RECORDS PROVIDED ▸
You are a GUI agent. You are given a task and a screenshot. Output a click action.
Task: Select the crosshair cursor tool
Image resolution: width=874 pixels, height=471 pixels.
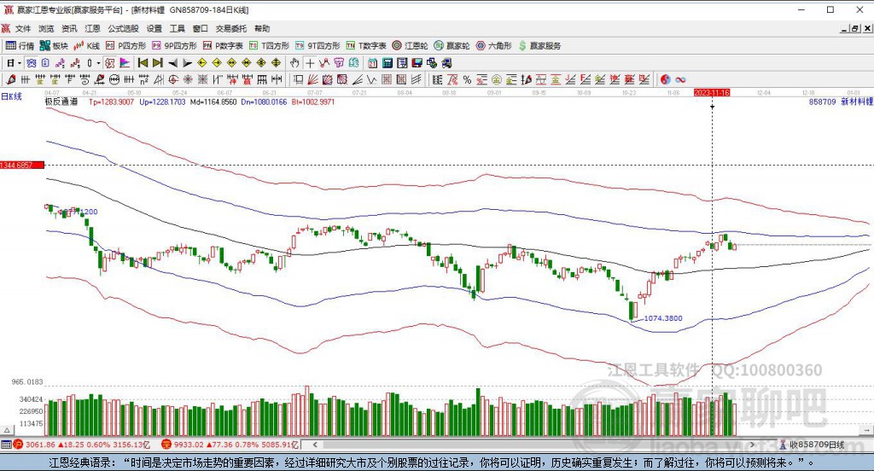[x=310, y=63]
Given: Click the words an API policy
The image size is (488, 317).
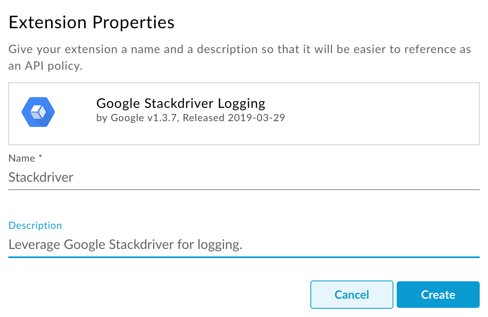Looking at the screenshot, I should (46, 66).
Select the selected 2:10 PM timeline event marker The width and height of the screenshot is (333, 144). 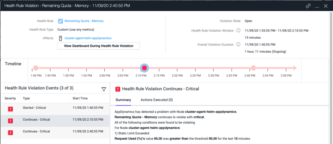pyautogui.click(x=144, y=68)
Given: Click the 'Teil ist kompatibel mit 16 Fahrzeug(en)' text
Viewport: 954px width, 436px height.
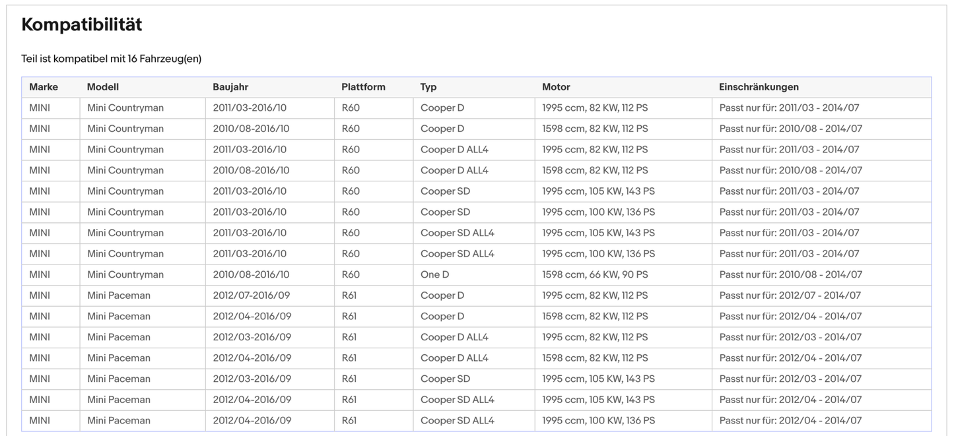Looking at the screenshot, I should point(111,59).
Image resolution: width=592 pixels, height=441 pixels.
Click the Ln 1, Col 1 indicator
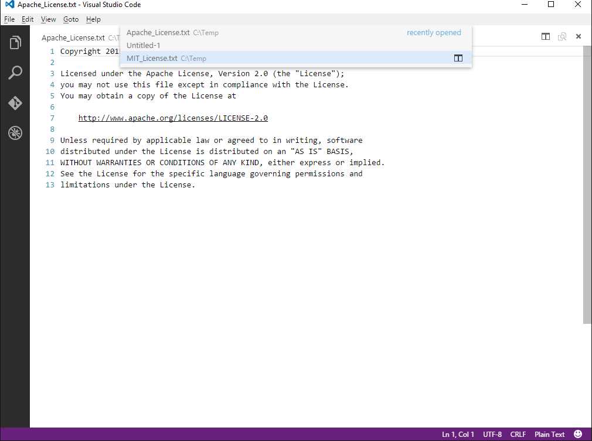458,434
* * *
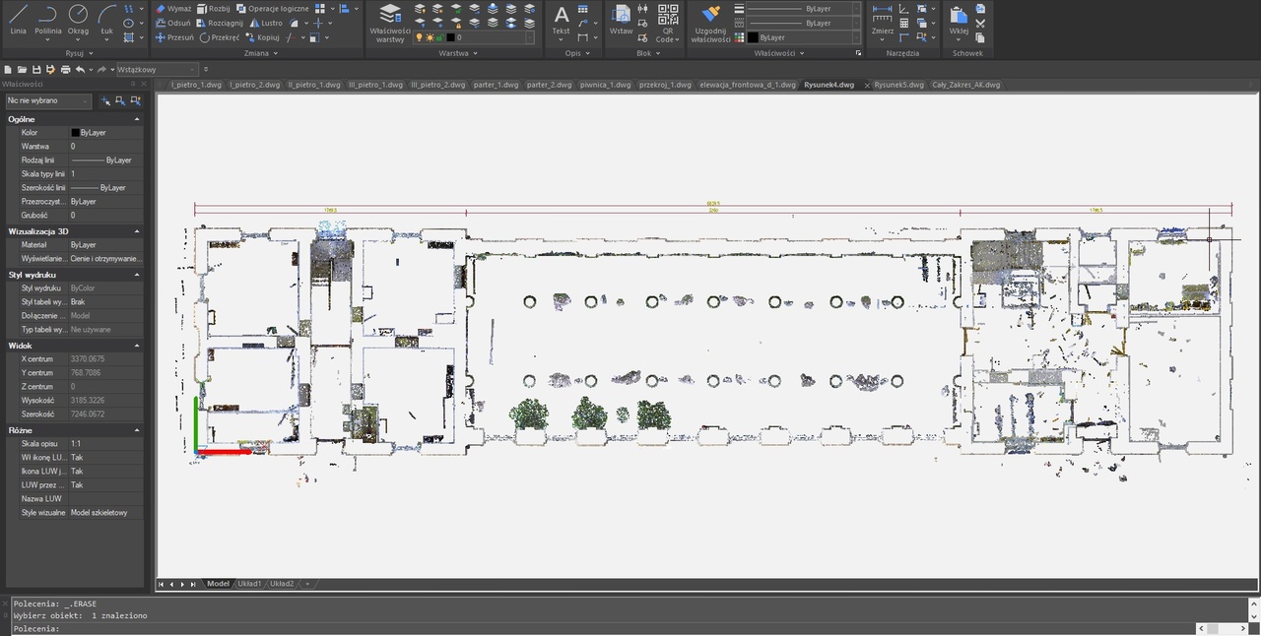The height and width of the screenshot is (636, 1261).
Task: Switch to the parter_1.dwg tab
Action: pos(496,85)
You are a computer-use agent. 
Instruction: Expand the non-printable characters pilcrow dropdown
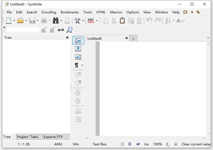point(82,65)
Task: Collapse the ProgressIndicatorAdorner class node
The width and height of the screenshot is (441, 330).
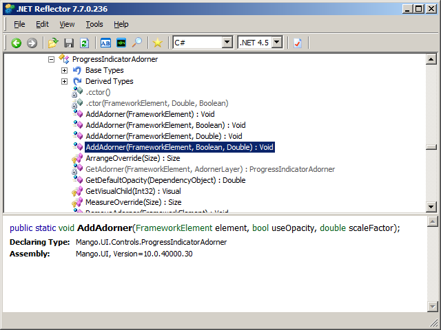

BRIEF ▸
The number of lines above containing the word "agent" is all that should be returned.

COMPLETED TASK ▸
2